START MATERIAL PROVIDED

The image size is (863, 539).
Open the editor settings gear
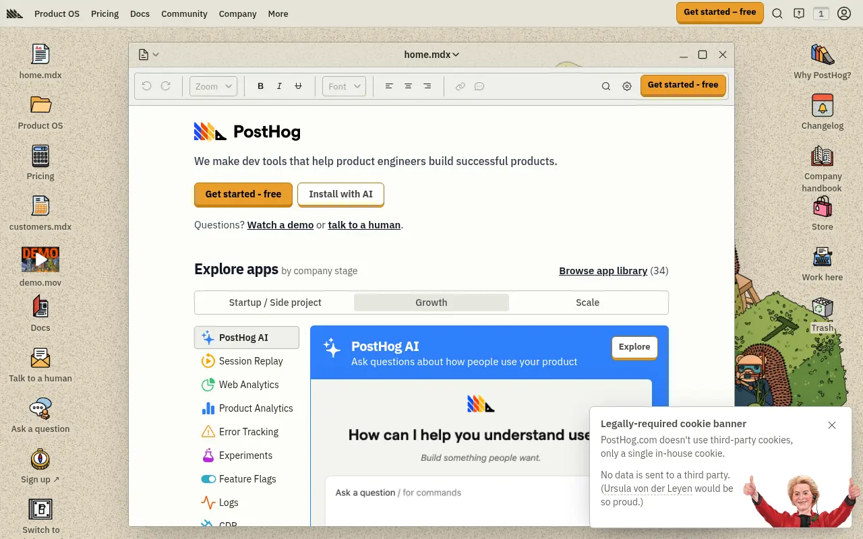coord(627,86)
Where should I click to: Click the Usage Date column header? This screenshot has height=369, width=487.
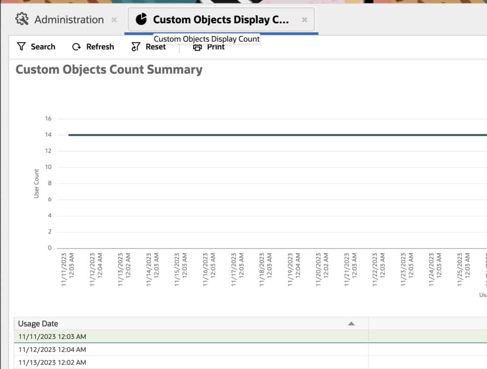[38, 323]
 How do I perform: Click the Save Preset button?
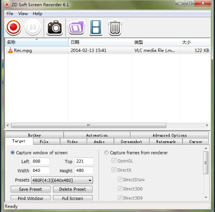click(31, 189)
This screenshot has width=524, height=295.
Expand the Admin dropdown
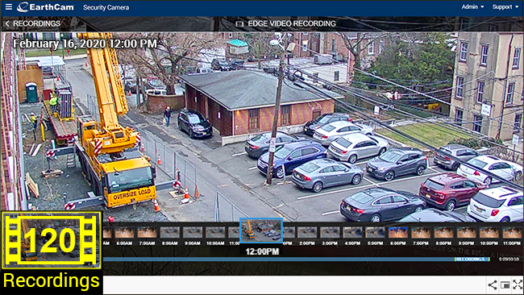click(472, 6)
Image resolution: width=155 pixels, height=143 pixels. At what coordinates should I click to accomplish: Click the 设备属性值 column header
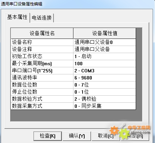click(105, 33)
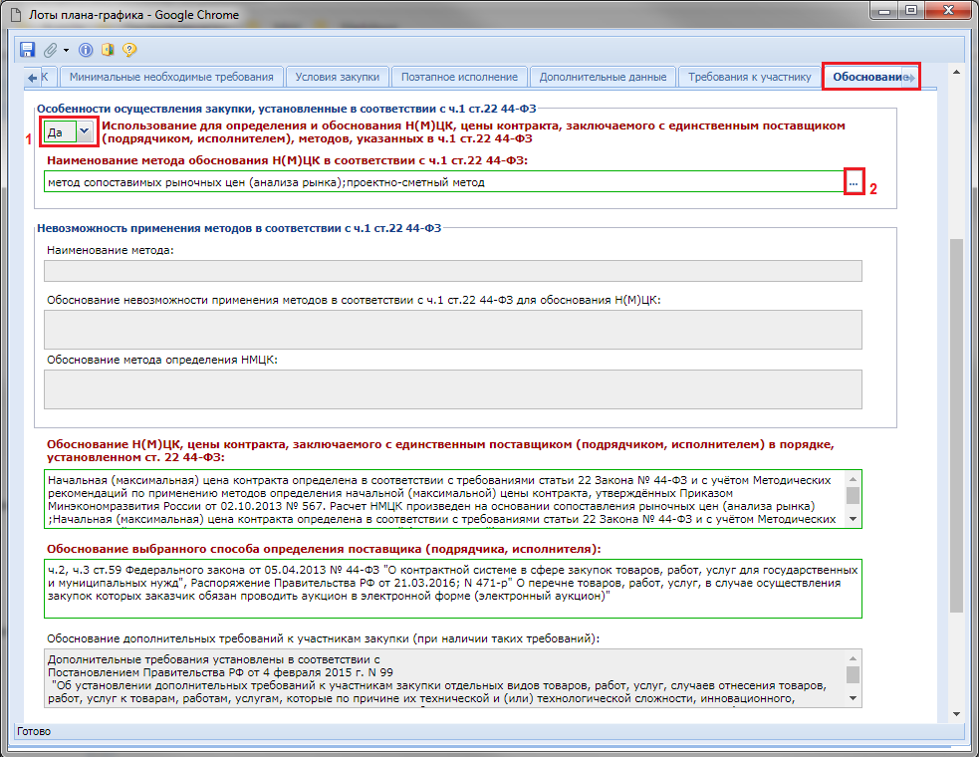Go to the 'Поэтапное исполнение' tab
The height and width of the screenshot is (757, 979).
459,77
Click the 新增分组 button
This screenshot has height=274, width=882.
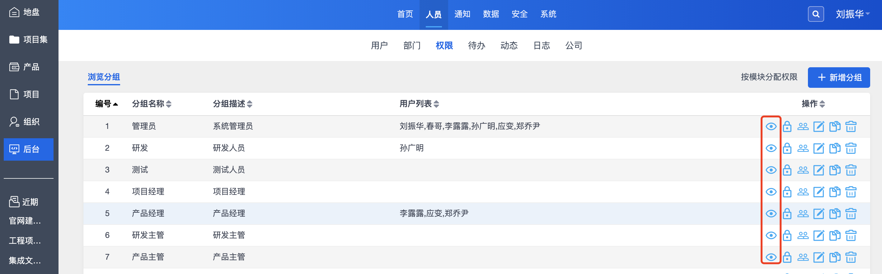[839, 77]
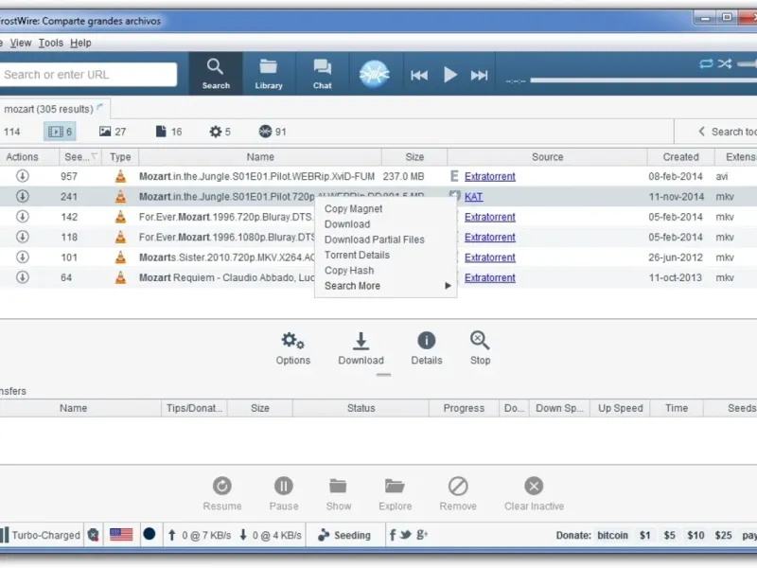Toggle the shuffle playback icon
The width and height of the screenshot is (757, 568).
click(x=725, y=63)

END MATERIAL PROVIDED
START MATERIAL PROVIDED

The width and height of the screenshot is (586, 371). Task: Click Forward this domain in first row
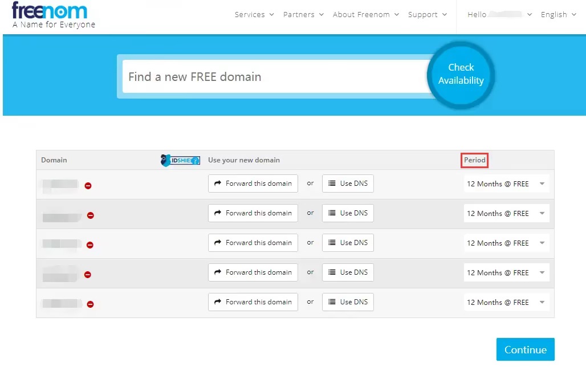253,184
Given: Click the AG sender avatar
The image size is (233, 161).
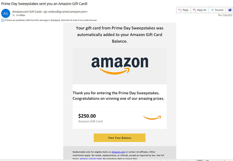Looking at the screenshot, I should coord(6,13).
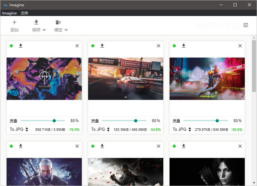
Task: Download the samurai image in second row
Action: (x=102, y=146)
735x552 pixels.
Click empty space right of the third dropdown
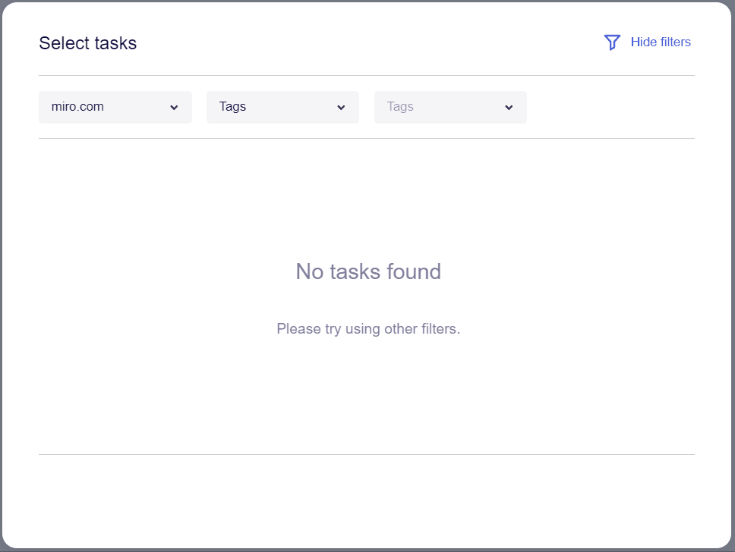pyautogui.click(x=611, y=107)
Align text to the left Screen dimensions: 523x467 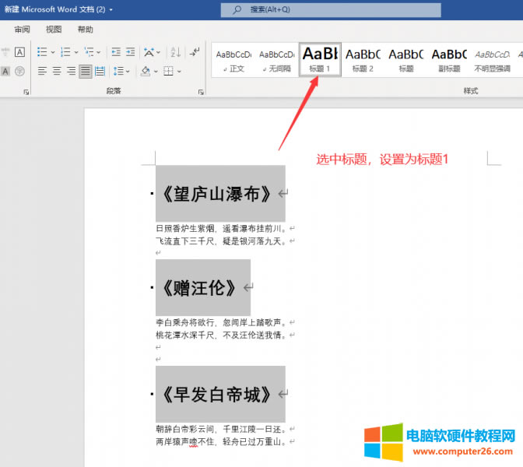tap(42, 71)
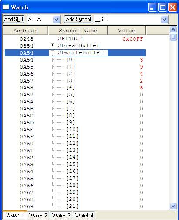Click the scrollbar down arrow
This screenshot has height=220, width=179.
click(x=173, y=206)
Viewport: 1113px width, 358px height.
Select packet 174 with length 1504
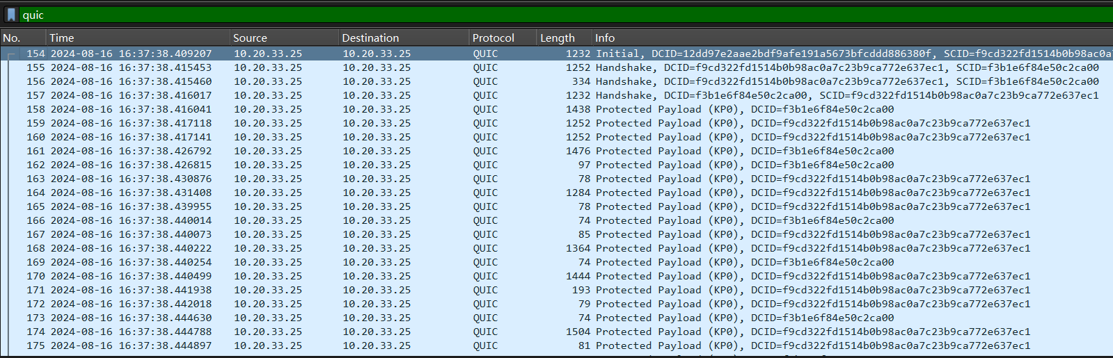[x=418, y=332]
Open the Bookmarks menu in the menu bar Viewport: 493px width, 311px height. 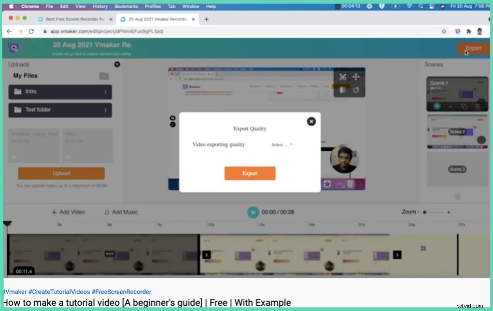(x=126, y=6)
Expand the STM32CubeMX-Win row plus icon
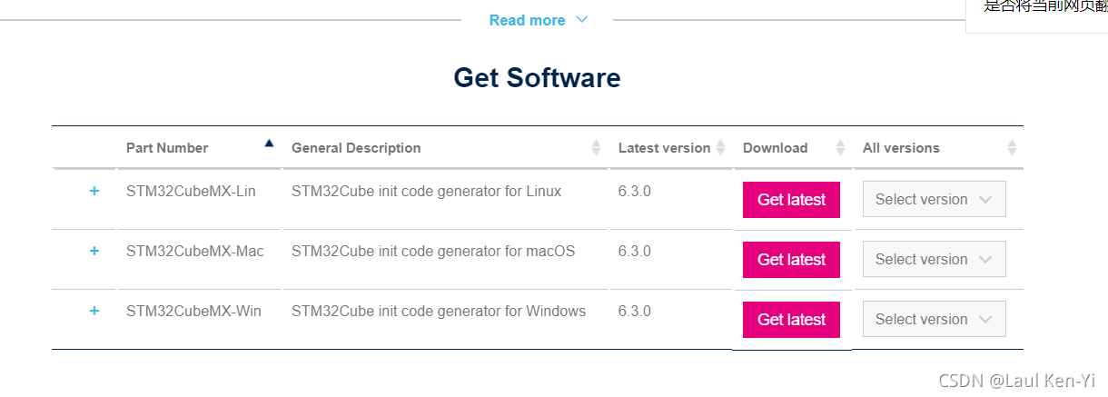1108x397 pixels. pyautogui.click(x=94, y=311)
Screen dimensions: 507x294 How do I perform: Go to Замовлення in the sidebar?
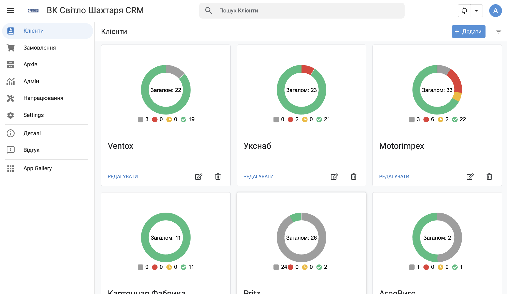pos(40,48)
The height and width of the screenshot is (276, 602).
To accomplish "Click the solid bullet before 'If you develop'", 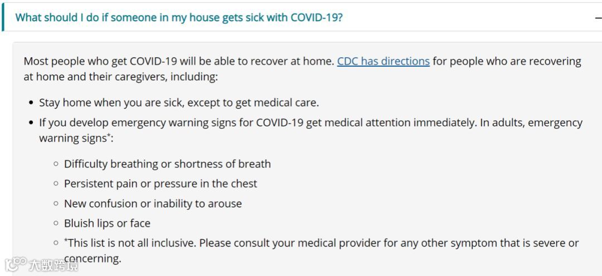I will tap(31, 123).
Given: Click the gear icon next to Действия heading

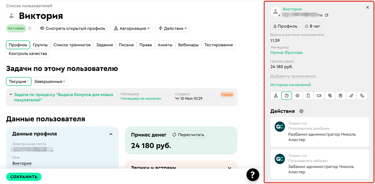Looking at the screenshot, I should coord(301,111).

END MATERIAL PROVIDED

WHAT THIS TASK INVOLVES
Output exactly, and only, the lines of the entries above from the one with "Image resolution: width=155" up to and including the one with "Click the 新增分组 button"; pictures are to be left out.

RESPONSE TO THE TASK
Image resolution: width=155 pixels, height=143 pixels. At what coordinates should I click to accomplish: Click the 设备属性值 column header
click(105, 33)
Go to the 'Поэтапное исполнение' tab
The height and width of the screenshot is (757, 979).
459,77
Click the 新增分组 button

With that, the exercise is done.